Your objective: Repeat nothing but the lines below running from the one containing "Aceptar todo [button] (1293, 2491)" to the one containing "Ghost of Yotei presenta su edición completa (1013, 2361)". Keep both end lines.

The records:
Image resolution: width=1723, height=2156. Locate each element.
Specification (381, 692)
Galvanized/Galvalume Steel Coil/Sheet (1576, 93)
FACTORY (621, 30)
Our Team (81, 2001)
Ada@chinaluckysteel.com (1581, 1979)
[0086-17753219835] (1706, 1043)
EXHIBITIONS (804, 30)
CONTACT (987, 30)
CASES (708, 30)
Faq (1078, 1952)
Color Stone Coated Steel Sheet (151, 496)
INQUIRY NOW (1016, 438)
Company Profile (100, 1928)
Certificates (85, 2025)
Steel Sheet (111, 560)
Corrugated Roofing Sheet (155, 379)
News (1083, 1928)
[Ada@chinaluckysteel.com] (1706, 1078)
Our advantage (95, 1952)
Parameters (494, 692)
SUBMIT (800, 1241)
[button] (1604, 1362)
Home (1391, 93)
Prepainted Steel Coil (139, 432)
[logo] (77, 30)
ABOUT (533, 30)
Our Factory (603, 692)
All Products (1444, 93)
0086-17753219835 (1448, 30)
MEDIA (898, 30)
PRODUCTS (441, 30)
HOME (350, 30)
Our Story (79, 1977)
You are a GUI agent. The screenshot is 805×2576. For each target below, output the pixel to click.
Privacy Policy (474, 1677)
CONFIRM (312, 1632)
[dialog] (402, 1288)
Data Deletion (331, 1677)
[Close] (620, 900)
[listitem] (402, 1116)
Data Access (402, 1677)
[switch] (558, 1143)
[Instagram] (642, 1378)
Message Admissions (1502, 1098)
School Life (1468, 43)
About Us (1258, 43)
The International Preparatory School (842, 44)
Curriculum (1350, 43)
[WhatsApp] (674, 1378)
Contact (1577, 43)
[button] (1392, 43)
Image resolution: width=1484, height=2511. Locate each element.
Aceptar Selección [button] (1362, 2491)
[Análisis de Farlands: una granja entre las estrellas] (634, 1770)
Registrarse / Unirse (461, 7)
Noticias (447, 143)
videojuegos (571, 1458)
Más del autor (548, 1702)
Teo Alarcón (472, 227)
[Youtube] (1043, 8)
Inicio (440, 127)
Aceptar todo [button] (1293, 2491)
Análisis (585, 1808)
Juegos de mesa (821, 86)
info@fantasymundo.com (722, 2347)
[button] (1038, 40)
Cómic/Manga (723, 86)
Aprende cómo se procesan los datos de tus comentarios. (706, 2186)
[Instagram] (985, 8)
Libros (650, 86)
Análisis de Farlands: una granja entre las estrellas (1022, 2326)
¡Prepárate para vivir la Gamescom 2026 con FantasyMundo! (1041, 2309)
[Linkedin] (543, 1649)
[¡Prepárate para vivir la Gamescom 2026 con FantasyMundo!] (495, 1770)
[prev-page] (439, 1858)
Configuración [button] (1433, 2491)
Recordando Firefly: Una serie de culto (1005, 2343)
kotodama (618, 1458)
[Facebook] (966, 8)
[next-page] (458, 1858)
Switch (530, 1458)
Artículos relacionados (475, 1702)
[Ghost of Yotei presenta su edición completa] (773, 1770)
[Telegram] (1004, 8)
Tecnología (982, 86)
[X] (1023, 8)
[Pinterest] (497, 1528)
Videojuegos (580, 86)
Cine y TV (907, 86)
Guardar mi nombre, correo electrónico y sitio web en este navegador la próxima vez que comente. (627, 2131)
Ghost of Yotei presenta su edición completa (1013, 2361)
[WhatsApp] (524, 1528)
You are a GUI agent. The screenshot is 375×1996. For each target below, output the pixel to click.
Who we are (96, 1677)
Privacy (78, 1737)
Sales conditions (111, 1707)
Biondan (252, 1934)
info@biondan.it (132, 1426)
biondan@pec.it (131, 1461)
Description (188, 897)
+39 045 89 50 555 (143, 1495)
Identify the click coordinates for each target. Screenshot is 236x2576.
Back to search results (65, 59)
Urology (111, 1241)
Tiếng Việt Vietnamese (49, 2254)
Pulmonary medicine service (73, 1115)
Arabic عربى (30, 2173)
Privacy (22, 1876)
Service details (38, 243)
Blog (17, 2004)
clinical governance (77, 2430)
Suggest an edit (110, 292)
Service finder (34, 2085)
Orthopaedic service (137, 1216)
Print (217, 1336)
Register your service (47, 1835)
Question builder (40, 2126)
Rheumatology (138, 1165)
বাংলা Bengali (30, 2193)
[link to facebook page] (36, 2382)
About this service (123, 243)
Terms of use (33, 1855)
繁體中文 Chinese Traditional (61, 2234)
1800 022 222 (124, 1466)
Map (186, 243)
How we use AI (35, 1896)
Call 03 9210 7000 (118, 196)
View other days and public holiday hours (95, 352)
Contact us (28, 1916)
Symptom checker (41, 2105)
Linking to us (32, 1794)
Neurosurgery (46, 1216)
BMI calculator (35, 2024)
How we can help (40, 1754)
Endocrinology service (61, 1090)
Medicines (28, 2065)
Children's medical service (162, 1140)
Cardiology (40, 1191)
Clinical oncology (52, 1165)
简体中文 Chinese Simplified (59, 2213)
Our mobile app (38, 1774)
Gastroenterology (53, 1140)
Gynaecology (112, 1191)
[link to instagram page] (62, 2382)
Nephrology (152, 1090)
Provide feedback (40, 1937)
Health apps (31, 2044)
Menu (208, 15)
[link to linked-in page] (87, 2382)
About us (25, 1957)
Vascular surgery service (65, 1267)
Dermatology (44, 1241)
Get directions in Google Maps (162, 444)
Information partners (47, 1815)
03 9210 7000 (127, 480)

Your response:
Aceptar todo [button] (1293, 2491)
Análisis (585, 1808)
Juegos de mesa (821, 86)
info@fantasymundo.com (722, 2347)
[button] (1038, 40)
Cómic/Manga (723, 86)
Aprende cómo se procesan los datos de tus comentarios. (706, 2186)
[Instagram] (985, 8)
Libros (650, 86)
Análisis de Farlands: una granja entre las estrellas (1022, 2326)
¡Prepárate para vivir la Gamescom 2026 con FantasyMundo! (1041, 2309)
[Linkedin] (543, 1649)
[¡Prepárate para vivir la Gamescom 2026 con FantasyMundo!] (495, 1770)
[prev-page] (439, 1858)
Configuración [button] (1433, 2491)
Recordando Firefly: Una serie de culto (1005, 2343)
kotodama (618, 1458)
[Facebook] (966, 8)
[next-page] (458, 1858)
Switch (530, 1458)
Artículos relacionados (475, 1702)
[Ghost of Yotei presenta su edición completa] (773, 1770)
[Telegram] (1004, 8)
Tecnología (982, 86)
[X] (1023, 8)
[Pinterest] (497, 1528)
Videojuegos (580, 86)
Cine y TV (907, 86)
Guardar mi nombre, correo electrónico y sitio web en este navegador la próxima vez que comente. (627, 2131)
Ghost of Yotei presenta su edición completa (1013, 2361)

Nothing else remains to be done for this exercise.